2. Do you think that screening is a difficult concept to get across to the public?
In most cases, there are clear benefits of screening and these are easily understood: for example, the Cancer Screening Programmes ensure early detection and treatment and better outcomes, all of which provides a very clear message to the public. Screening programmes also play a key role in raising awareness of serious conditions to at-risk groups, such as sickle cell disease and abdominal aortic aneurysms.
The more difficult concept to convey to the public is the reasons why the UK NSC does not introduce certain programmes, for example screening for Group B Streptococcus.
3. The UK NSC's tag line is ‘screening doing more good than harm'. Why is this, and what harm could screening do?
Although there are clear benefits for conducting screening programmes for certain conditions, this is not always the case. In some cases, a screening programme may cause unnecessary anxiety, and invasive investigations and treatments, which outweigh the programme's potential benefits. There is also a risk that screening may lead to otherwise healthy individuals are being needlessly turned into patients.

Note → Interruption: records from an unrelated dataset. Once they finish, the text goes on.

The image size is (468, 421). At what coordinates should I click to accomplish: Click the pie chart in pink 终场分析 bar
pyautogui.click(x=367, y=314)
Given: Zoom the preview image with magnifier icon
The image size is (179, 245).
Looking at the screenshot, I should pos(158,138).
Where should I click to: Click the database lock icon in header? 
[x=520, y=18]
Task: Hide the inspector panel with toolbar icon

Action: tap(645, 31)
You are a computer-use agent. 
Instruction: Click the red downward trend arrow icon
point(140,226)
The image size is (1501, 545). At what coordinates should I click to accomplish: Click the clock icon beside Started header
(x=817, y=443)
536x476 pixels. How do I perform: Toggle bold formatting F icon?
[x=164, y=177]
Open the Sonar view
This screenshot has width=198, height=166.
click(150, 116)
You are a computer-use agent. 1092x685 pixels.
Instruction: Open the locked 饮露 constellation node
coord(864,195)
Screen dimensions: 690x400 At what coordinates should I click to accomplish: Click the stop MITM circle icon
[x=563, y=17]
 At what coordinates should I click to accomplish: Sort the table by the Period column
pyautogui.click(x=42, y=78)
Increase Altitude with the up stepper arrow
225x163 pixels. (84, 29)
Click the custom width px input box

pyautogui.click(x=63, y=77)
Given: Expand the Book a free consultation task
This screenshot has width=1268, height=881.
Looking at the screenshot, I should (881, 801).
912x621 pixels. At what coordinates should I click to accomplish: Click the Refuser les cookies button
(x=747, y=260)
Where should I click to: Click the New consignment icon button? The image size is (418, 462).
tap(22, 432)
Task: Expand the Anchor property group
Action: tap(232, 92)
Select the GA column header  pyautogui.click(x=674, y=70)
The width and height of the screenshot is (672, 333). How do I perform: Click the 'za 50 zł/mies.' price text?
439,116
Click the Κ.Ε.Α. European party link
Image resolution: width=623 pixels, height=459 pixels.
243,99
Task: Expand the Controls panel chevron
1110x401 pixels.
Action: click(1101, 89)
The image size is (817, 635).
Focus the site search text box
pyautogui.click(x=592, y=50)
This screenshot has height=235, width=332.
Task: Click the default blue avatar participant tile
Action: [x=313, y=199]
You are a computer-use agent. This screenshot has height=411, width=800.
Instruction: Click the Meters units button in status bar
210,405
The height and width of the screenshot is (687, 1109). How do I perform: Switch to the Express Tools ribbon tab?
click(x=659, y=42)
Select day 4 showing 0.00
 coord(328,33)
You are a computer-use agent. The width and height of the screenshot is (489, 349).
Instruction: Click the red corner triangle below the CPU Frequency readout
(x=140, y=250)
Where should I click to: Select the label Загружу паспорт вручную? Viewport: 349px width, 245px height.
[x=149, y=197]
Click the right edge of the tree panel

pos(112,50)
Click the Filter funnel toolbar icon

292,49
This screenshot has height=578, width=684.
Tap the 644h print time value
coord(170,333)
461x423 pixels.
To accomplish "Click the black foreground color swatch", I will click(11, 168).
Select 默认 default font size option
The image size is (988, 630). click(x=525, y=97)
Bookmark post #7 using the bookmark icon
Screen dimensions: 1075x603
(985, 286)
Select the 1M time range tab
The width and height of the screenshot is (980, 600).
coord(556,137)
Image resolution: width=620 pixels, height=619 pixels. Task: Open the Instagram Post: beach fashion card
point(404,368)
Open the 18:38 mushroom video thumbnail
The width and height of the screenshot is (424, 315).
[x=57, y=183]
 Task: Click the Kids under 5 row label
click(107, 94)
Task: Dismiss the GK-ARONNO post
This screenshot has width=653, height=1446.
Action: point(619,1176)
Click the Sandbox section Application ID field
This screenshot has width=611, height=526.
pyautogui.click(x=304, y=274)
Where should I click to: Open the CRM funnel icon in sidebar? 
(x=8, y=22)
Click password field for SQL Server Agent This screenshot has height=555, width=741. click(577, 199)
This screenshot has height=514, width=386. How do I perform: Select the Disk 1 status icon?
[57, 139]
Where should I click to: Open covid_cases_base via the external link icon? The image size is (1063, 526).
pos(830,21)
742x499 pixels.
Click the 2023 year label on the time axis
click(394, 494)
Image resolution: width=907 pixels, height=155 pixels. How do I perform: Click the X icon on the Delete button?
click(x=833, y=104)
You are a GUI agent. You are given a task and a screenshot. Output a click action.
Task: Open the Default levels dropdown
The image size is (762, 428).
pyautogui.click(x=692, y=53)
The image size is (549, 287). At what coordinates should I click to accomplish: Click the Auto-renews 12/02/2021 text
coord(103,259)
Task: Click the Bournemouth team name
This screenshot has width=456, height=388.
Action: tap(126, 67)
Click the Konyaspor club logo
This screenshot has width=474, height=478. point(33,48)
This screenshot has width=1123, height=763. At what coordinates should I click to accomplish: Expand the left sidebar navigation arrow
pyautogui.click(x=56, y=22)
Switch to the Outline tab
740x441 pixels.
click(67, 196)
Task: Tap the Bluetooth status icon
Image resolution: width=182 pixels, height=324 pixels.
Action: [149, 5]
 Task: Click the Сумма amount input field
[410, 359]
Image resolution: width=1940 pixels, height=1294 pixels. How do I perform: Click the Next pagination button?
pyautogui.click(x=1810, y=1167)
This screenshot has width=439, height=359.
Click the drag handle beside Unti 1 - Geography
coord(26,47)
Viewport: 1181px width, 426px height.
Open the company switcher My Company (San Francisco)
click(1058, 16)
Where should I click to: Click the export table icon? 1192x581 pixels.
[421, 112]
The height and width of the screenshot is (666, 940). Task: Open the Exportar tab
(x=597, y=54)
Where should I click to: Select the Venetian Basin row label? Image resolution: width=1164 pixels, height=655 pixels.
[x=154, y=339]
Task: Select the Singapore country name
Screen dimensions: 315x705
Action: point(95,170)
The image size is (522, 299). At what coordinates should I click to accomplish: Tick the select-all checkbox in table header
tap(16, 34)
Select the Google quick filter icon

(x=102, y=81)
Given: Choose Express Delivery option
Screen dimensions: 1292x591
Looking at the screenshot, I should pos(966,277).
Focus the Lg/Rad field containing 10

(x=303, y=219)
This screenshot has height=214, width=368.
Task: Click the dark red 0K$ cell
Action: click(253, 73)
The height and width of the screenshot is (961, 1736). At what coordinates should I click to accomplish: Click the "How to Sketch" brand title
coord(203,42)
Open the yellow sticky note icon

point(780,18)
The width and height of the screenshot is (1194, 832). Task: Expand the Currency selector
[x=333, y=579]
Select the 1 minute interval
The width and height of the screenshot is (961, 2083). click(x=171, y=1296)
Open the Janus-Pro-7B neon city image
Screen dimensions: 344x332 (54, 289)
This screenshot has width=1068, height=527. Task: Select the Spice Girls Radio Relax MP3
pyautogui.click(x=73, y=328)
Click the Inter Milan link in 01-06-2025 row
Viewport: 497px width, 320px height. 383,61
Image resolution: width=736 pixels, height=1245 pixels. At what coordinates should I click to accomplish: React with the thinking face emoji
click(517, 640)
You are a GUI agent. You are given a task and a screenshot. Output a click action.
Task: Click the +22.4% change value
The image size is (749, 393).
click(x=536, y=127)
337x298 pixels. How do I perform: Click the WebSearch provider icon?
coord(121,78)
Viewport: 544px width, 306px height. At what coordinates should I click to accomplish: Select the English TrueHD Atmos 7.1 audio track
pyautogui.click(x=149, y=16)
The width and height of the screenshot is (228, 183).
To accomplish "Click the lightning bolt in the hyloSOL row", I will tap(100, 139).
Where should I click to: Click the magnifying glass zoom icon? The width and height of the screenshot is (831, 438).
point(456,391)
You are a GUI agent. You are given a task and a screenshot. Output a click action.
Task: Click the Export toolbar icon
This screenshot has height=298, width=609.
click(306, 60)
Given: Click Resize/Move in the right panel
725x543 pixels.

The UK NSC has to ensure that the programmes it recommends have, on balance, a positive psychological and physical impact on those it screens, rather than a negative one.
4. More often than not, the UK NSC does not recommend screening for a particular condition. Does it just like to say no?
The UK NSC has a strict set of criteria that need to be met before recommending a particular screening programme. These are based on how serious the condition is, how easy it is to test for, how effective early treatment is, and how likely it is people will participate. There are many stringent conditions the Committee has to take into consideration, and we will only recommend a programme if they are all met. The UK NSC's decisions are regularly reviewed as new evidence comes to light using a robust and transparent policy review process.
5. Why does setting up a new national screening programme take so long?
Much research and evaluation has to be undertaken before a particular programme can be recommended. Once a programme has been established, it takes time to ensure that healthcare professionals are able to carry out the tests in a consistent and professional manner, and patients and the public need to be made aware of the availability and implications of the screening. Whilst it is important to make sure programmes are put in place as quickly as possible, for the benefit of patients and the public, it is also important to ensure that we get the programme right.
6. The UK NSC is a great advocate of choice. If screening is so important why not make it mandatory?
Screening is an important tool in enabling patient choice. From Down's Syndrome screening to Abdominal Aortic Aneurysm, the screening programmes help empower people to take control of their health - or that of their children - and make the most appropriate choices for their individual circumstances. Because screening is all about providing choice, people equally have the right to choose not to participate in a screening programme, and we cannot penalise them for doing so.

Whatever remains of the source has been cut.